I went to a book launch last week. It was held at a bookshop I patronise. The author is a lady who lived in Kenyan during her early years. She is billed as a Kenyan, but she is Caucasian and she speaks with an American accent, having spent her adult life in the US.


The crowd was mainly white expatriates. Few African expatriates were there. I do not know if it is because they were not informed or not interested. But I think that even if they were informed, not many would have pitched up.


This is the story of Africa. It is possible that because we are basically an oral tradition, we are still making the transition between acquiring knowledge and obtaining entertainment from oral and visual rather than written sources. But it is taking a long time.


Books are not a priority. I wonder why. I belong to an online forum where there was a recent argument about the fact that Africans neither read nor write. There are as many reasons for this as there are Africans, perhaps. But amongst the most common is this: they do not read because they are too busy surviving. They do not write because there is no time or motivation to write. There are relatively few publishing houses in Africa, and the few there are will be more likely to print a very limited copy of books, with poor typesetting and printing quality. I remember a conversation a decade or so ago with a young reporter. He proudly showed me the newspaper he worked for, and I observed to him that it was a good effort, but they had spelled too many of the words backwards. Needless to say, the conversation endued abruptly.

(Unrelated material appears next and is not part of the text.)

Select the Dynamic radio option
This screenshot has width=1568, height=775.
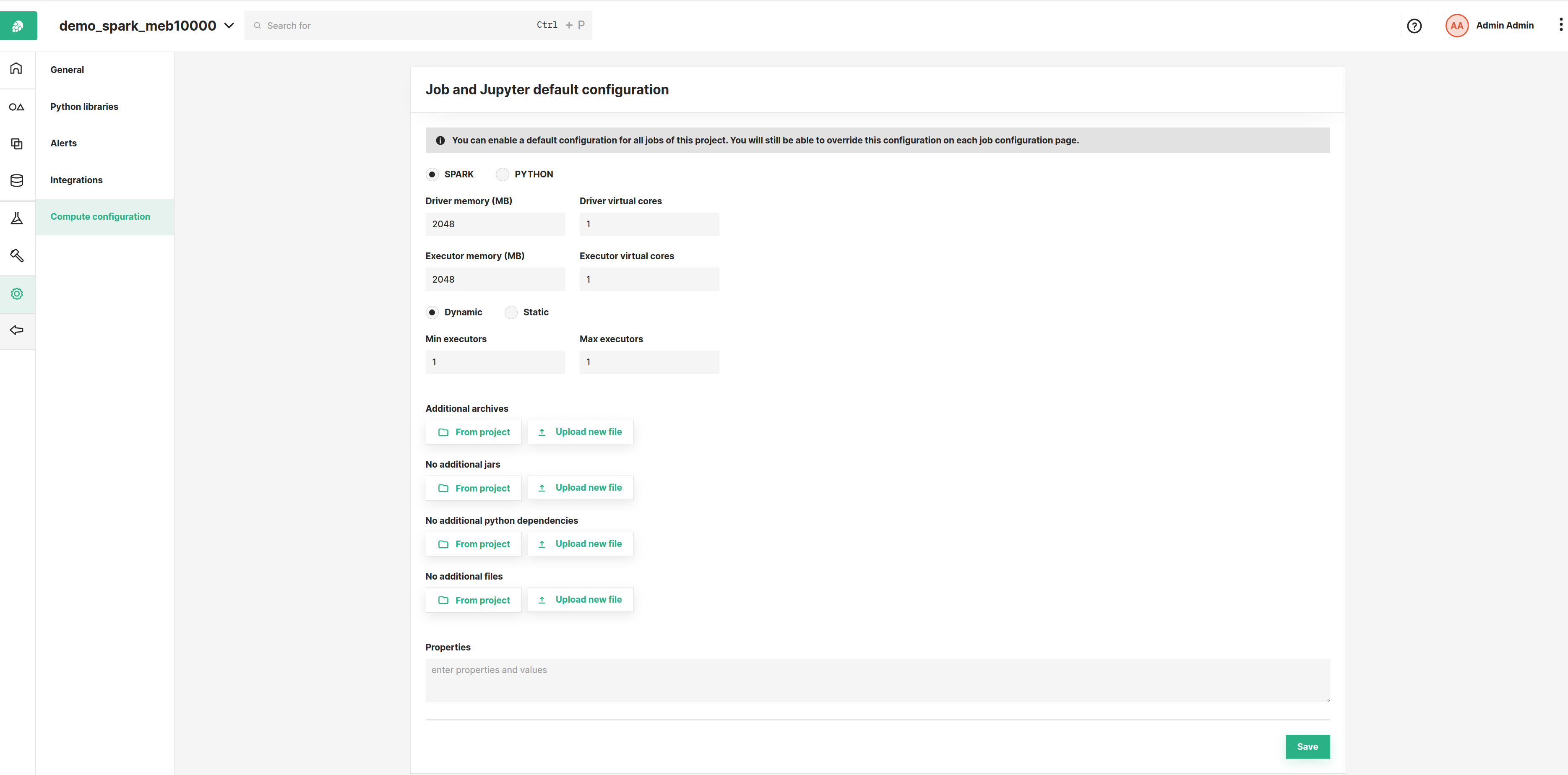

I have become more tactful with age, but the fact remains that African publishers do not have the resources to produce good-quality books and market them successfully. Usually it starts with a visionary or a self-deluding enthusiast or an indefatigable self-promoter having an idea for a publishing company. Sometimes it is just an unpublished writer tired of waiting. This person might have sufficient mastery of the language for non-publishing purposes, but he/she will do the copy-editing and proofreading himself/herself because he/she cannot afford an editor or a proof-reader. The result is what we see in our press today.


African writers cannot live on their writing. They do not have enough readers, when they do manage to get published at all. They do not have access to grants that many Western authors. They do not have the huge and fairly literate population of India, say, to write for. There is also the problem of thieving outfits reprinting copies of books and selling them for a profit that the writer and publisher will never see. This is very common in Nigeria, whence I have seen badly printed, badly bound copies of Robert Ludlum⤁s novels that fritter away in your hands as you turn the pages.

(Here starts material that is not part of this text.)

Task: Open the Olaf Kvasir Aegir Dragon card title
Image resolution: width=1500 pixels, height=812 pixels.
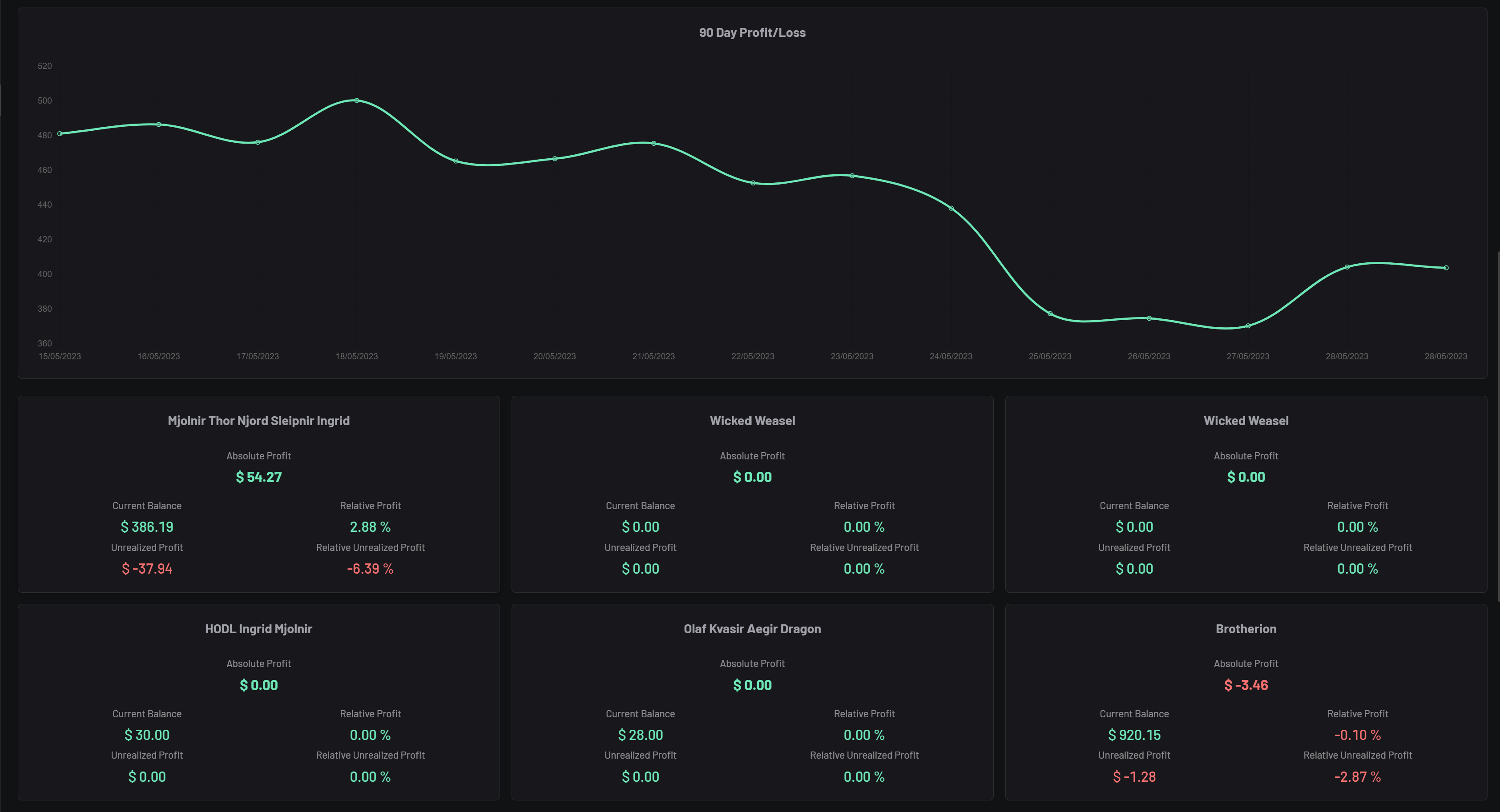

Western publishing houses hesitate to take on writers of African fiction because they do not have a huge market for Africans who write about Africans. How many Europeans want to read about life in an African village or urban poverty from an African perspective? The success of The No. 1 Ladies⤁ Detective Agency (and its sequel novels) is a notable exception, but it must be pointed out that this is a book by a British professor of law, who lived in Africa for some time. It is an excellent book, and I shall review it for this web log in due course, but it suffers from the strange affliction of much of writing about Africa: it is written by a non-African.


After independence, the African Writers Series (AWS), a Heinemann imprint, published the works of many Africans, famously including Chinua Achebe and others. Though one lauds the initiative, one must say that some of the books that were published at that time left a lot to be desired. It seems difficult now to imagine why Joseph Ngongwikuo of Cameroon and Flora Nwapa of Nigeria to name only two were published. Their books certainly leave a lot to be desired in terms of literary merit. I suppose it was important to encourage new talent then. But AWS has fallen on hard times, and their website is a journey into the past, a twilight zone reminiscent of the heady days of early post-independence exuberance.


So what can we do about this? We can write, but who will publish us? We can publish, but who will buy our books? Our books might be bought, but who will read them? We have many rich business people, but the publishing concerns that have sprung up are often a labour of love by people, who have something to say, who have a place for other people to say what they wish to say. They are generally not business people. What the African publishing industry needs is a combination of love of the written word and business acumen to bring these words to the reader, and make him want to read them.
In the meantime, my magnum opus shall moulder quietly in my desk drawer.